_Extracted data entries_
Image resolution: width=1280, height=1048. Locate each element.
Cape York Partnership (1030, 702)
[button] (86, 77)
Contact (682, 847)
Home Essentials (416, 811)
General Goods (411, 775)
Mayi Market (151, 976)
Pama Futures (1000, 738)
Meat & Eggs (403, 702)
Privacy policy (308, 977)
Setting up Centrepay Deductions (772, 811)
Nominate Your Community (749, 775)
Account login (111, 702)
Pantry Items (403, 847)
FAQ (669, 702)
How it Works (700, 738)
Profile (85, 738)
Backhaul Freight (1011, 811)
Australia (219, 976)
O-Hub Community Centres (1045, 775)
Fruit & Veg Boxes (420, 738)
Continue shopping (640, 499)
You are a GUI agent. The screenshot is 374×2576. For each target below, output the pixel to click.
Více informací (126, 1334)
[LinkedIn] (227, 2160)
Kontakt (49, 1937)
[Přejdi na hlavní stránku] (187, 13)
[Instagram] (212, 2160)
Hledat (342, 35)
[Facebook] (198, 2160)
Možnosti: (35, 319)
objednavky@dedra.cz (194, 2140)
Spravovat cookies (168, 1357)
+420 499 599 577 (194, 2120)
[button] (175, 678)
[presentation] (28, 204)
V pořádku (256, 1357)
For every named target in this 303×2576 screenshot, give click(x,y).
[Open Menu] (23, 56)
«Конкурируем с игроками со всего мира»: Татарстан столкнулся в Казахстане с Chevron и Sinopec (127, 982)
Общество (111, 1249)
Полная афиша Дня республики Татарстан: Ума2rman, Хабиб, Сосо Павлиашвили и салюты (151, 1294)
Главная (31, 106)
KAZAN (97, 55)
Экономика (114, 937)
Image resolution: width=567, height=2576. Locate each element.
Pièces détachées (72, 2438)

_Task item_
Find the lines above that include the string "click" and copy them.

_Task output_
You are a GUI agent. The screenshot is 374×2576. For each target below, output the pixel to click.
For every named target in this 303×2576 screenshot, give click(x,y).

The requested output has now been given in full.